| Data to use |

* * *

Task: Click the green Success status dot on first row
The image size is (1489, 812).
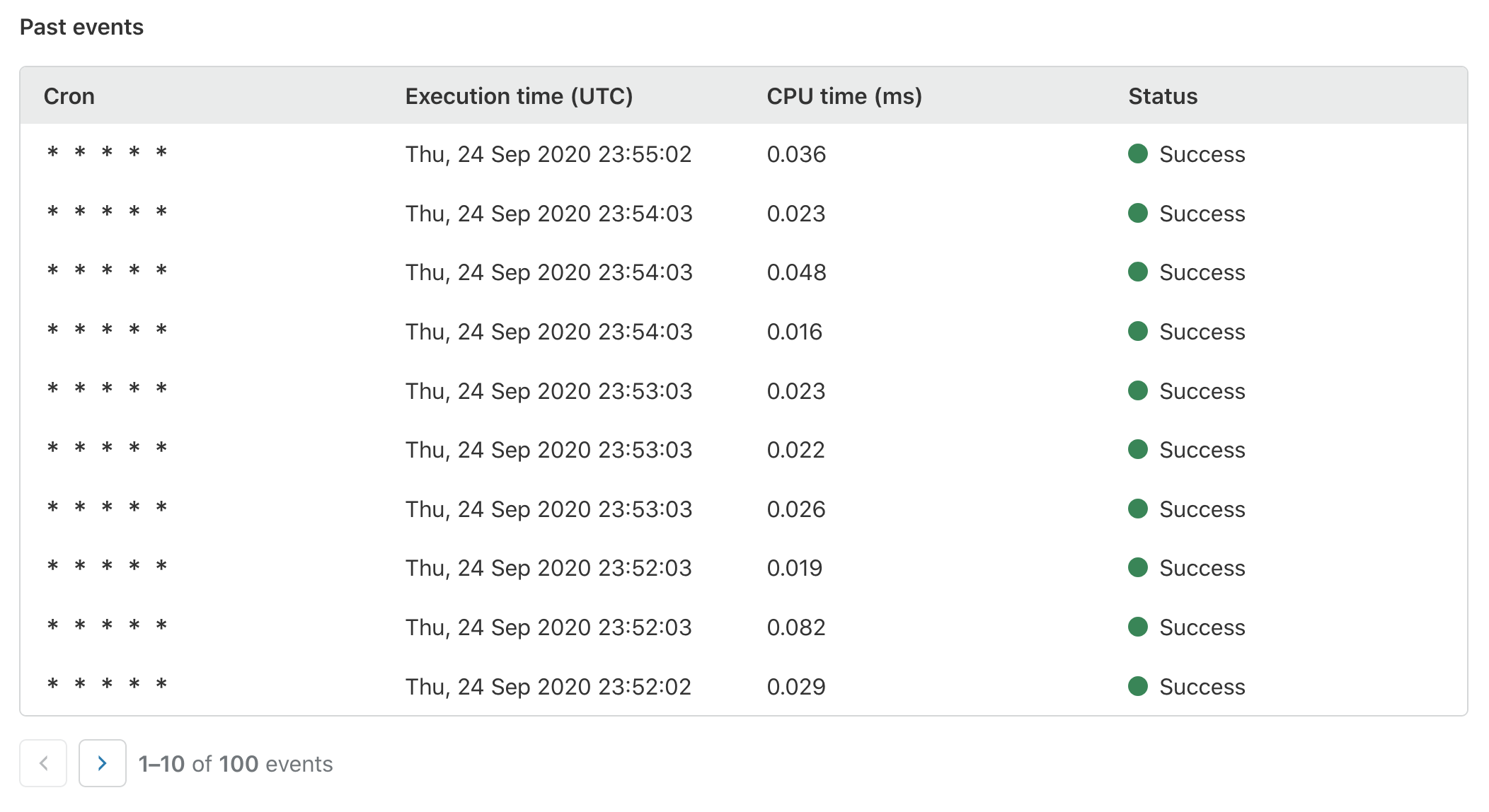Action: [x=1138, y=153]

* * *

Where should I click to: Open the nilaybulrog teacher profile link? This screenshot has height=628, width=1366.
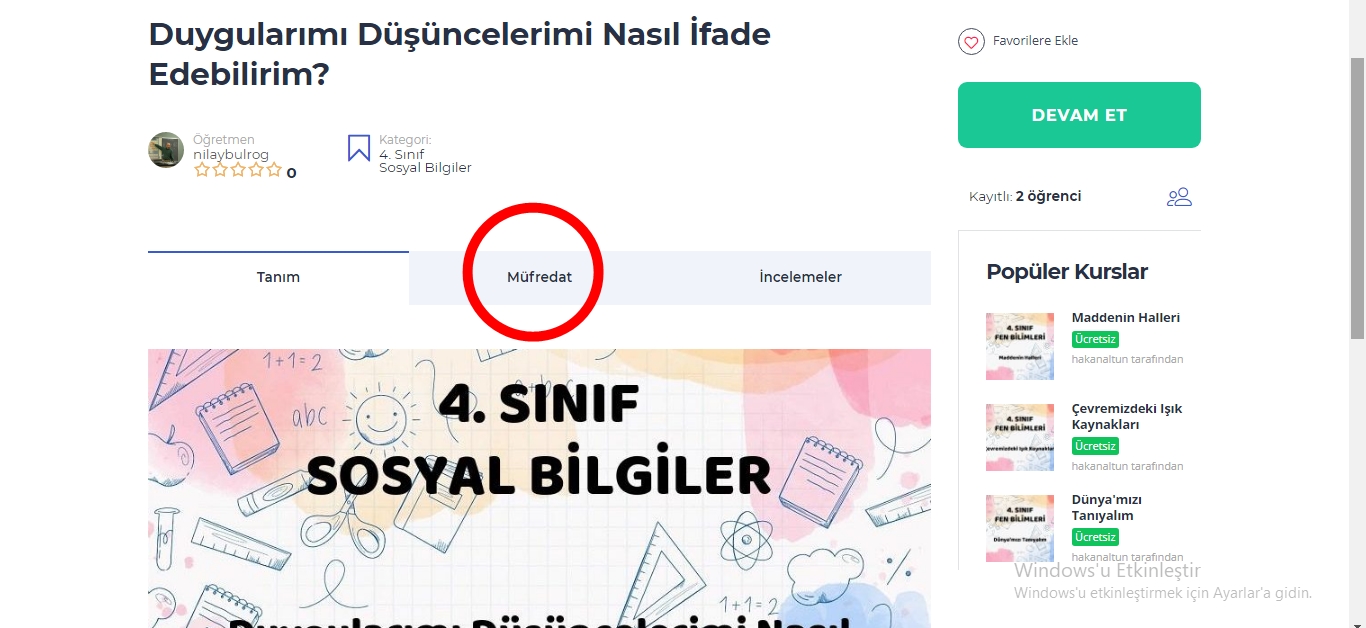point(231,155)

* * *

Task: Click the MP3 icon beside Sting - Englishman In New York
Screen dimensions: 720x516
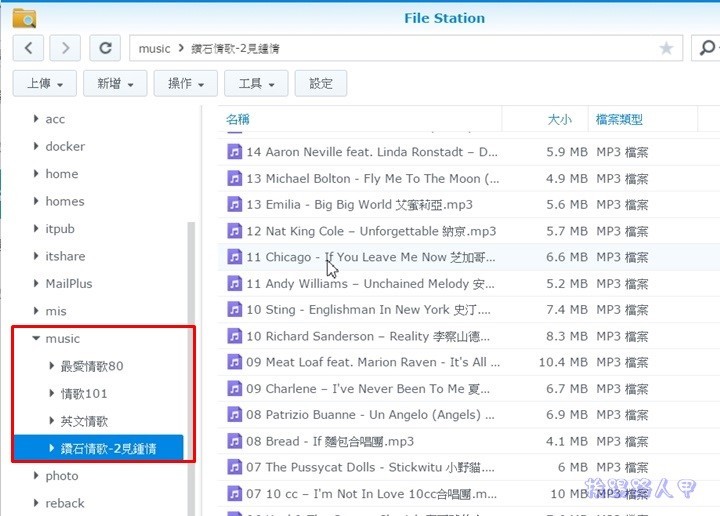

* * *

| Problem to work on |
Search the entries for "Task" and show every line that has it.

| Your response |
Task: Click the green Success status dot on first row
Task: Click the MP3 icon beside Sting - Englishman In New York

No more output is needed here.